This repository will contain experiments related to unsupervised ink detection with DINO in an effort to implement an ink detector that does not require and has not been trained with any labels. For now, it includes a Colab notebook
that lets you easily load some crop of a segment and visualize the output.
One of the problems with current supervised ink detection models is that they only work if we have ink labels, i.e. only on Scroll 1. The idea here is that, if we are able to obtain a somewhat decent detector that does not require labels, we could be able to find some letter/traces of ink in other scrolls and repeat the same ML/Human interaction loop that led to the Grand Prize results!

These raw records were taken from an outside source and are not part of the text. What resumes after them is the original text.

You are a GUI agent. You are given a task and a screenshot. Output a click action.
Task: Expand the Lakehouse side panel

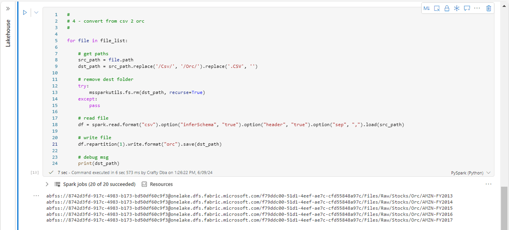point(8,9)
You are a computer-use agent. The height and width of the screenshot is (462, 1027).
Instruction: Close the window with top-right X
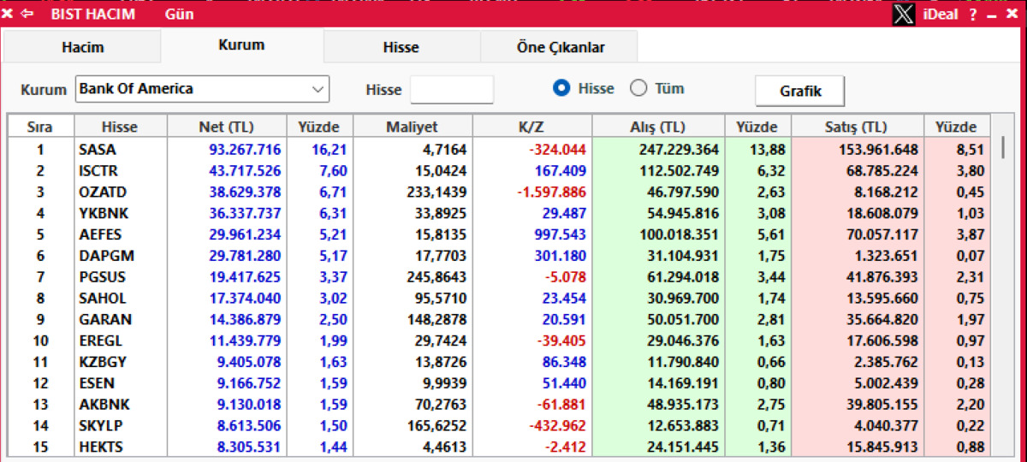[x=1012, y=15]
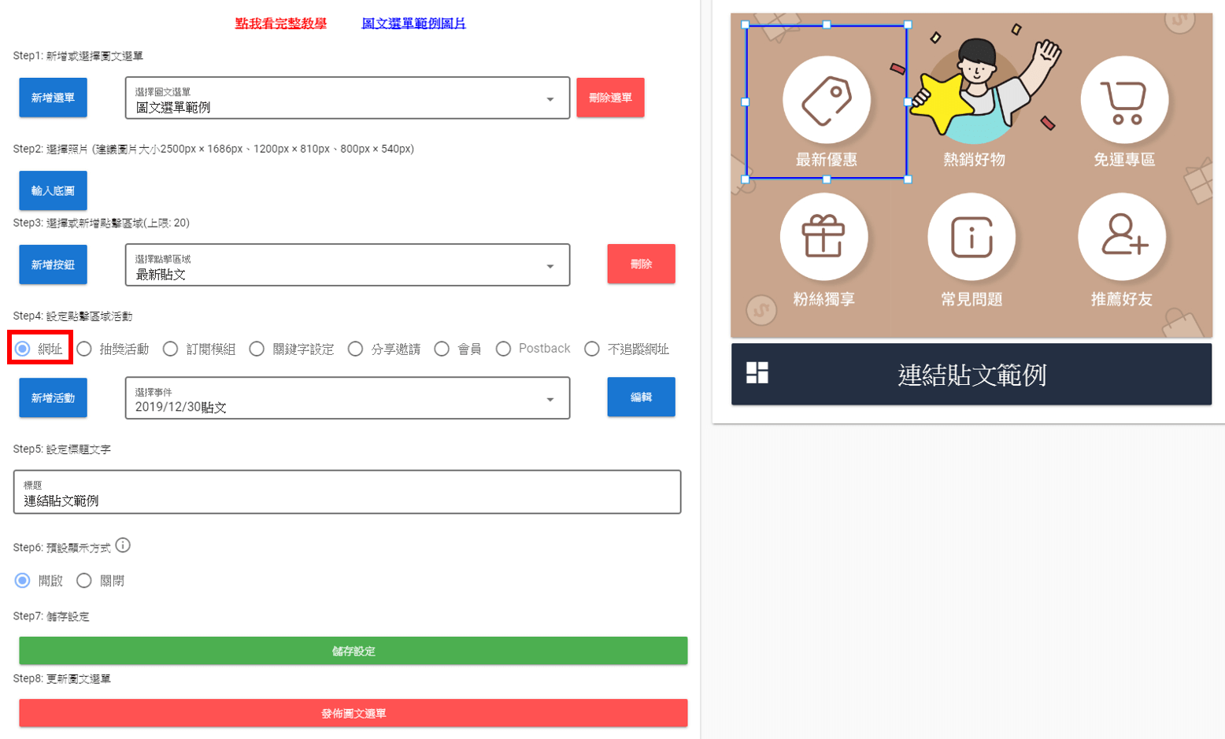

Briefly, DINO ([1], [2]) is a vision transformer that has been trained on lots of images in a self-supervised way (without any sort of labels). The authors of DINO show that the model learns to pay attention to objects, we can think about it as a "rudimentary object detector".
Source: DINOv2 paper
Given these results, I decided to test if it works on scroll data. Similar to the paper, what I did is to take a crop of a segment and use it as an input to DINO. Then, I applied PCA to the output for every layer of the segment. As it can be seen in the attached image, that the first and third components obtained by applying PCA to the 34th layer of the crop containing Casey's pi reveal traces of ink. I have also found some examples in other segments:
The cool thing about this is that it doesn't require labels at all and the model has not been trained without any sort of scroll data! The not-so-cool thing is that it only works on really obvious examples, where we can visually see crackle. However, the PCA output is easier to visualize, and given this preliminary results, I think that they can be improved.